The disconcerting phone calls started coming in this week. Antsy to open up businesses, people were once again complaining about all the tents.
My response was to feel a little terrified. A little raw.
Having the whole community focus on flattening the curve has had a unifying affect. We can share a commitment to public health, clear that people need to shelter in place. But if folks get reckless — and again view unhoused people as their problem — that could result in deaths.
So far, we’ve been extraordinarily fortunate that more unhoused people haven’t been stricken with coronavirus. The fact that there are only four reported cases of unhoused people contracting COVID-19 in Multnomah County is a fragile blessing.
But should people start pushing for the tents to be moved, should they flout guidelines, should they overcrowd areas without masks, housed folks could infect unhoused people. And I am terrified about the impact of COVID-19 spreading through unhoused communities.
According to the research of Dr. Margot Kushel, director of the University of California San Francisco Center for Vulnerable Populations, unhoused people age more rapidly than housed, presenting medically at 2.5 decades older. A middle-age person might need geriatric medicine.
Put another way, if people who are over 70 are considered at risk, that could mean that a person at 45 on the streets is at risk. There are many people who contend with disabling conditions – more than 70% of the people on the streets at last count.
We have many at-risk folks who don’t have good enough shelter — and they should.
This pandemic has transformed Street Roots. Like so many others, we’ve embraced the idea that we are all public health workers now — and that includes the Street Roots vendors who launched the Coronavirus Action Team. There are many skills among unhoused people, some acquired prior to homelessness, some because of homelessness.
Most people can’t walk into jobs from homelessness because of legal entanglements, spotty resumes and little access to hygiene services. But they have so much to offer, including being the eyes and ears of public health, delivering supplies, checking in on each other, contacting health officials. Raven Drake, who helped start the Street Roots Coronavirus Action Team and is now the health coordinator for the C3PO camps and is based at Street Roots, has developed a network: Portland Street Medicine, Rosehip Medic Collective, Outside In, Cascadia Behavioral Health, on and on. That’s the Rolodex to admire in these times.
I would like the greater community to embrace all these capacities in unhoused people, rather than see unhoused people as eyesores for business. I admit, there’s so much at stake, I’m a little raw (one Street Roots vendor teased me that all my rough edges are showing now). But here’s how I see it: If anyone who is concerned with “livability” doesn’t include making sure unhoused people stay alive, then that already euphemistic term is bankrupt.
And for folks who want unhoused people to go — somewhere — I hope they can be part of the solution. I’ve heard people complain that the Jupiter hotel isn’t full.
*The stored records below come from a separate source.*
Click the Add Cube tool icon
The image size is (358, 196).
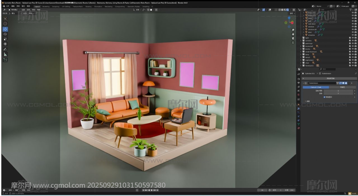tap(5, 60)
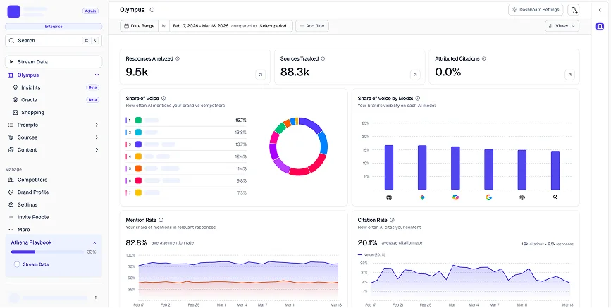The width and height of the screenshot is (611, 308).
Task: Open Insights in the sidebar
Action: pyautogui.click(x=30, y=87)
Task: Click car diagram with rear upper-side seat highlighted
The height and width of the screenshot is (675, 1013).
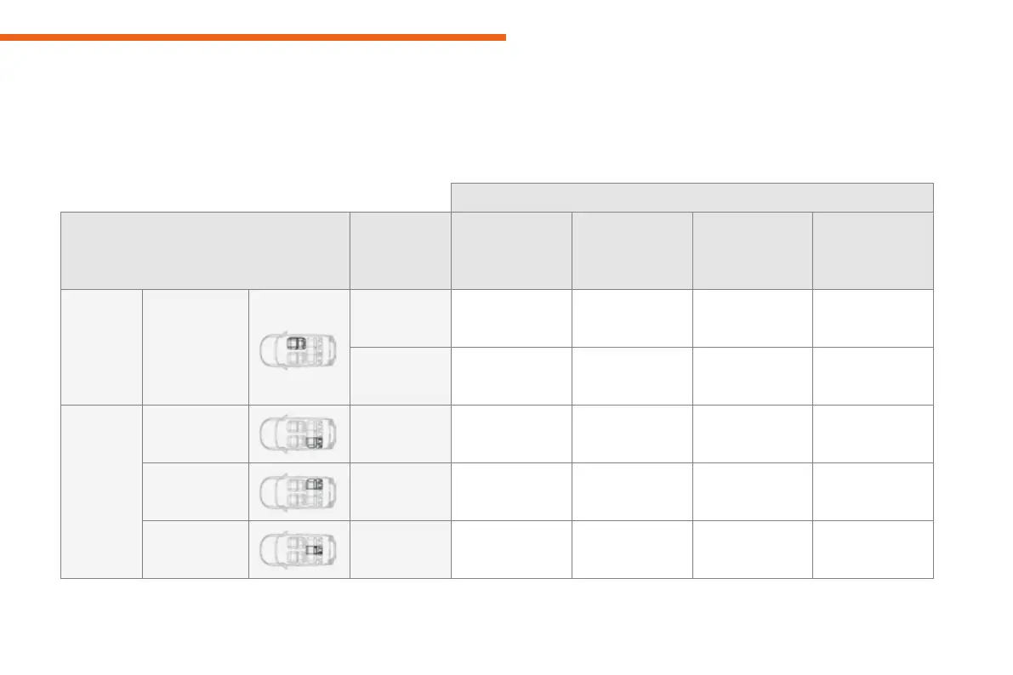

That’s because more unhoused people don’t have COVID-19. The hotels are for symptomatic folks.
And do you know how you can ensure that those rooms get filled? By rushing out, reopening too quickly or without caution, and infecting unhoused people.
So please stay focused on the public health of all people. Here are some suggestions:
1. If people are in their tents, please don’t push for them to be moved. Push instead for more options, such as opening up hotels and motels or opening up shelter-in-place camp villages like C3PO elsewhere in the region.
2. Insist that hotel and motel rooms be opened to unhoused folks — not just folks who are symptomatic. Join the Street Roots campaign to help make this happen.
3. Support the many organizations working at almost twice the rate we once were. It’s that hard. Street Roots is one of those organizations, but there are many others. Blanchet House, p:ear, Rose Haven, on and on and on. Lift us up.
4. Advocate for revenue supporting unhoused people, which means voting yes on Measure 26-210.
5. Recognize that unhoused people are your neighbors in this pandemic. Lead with love.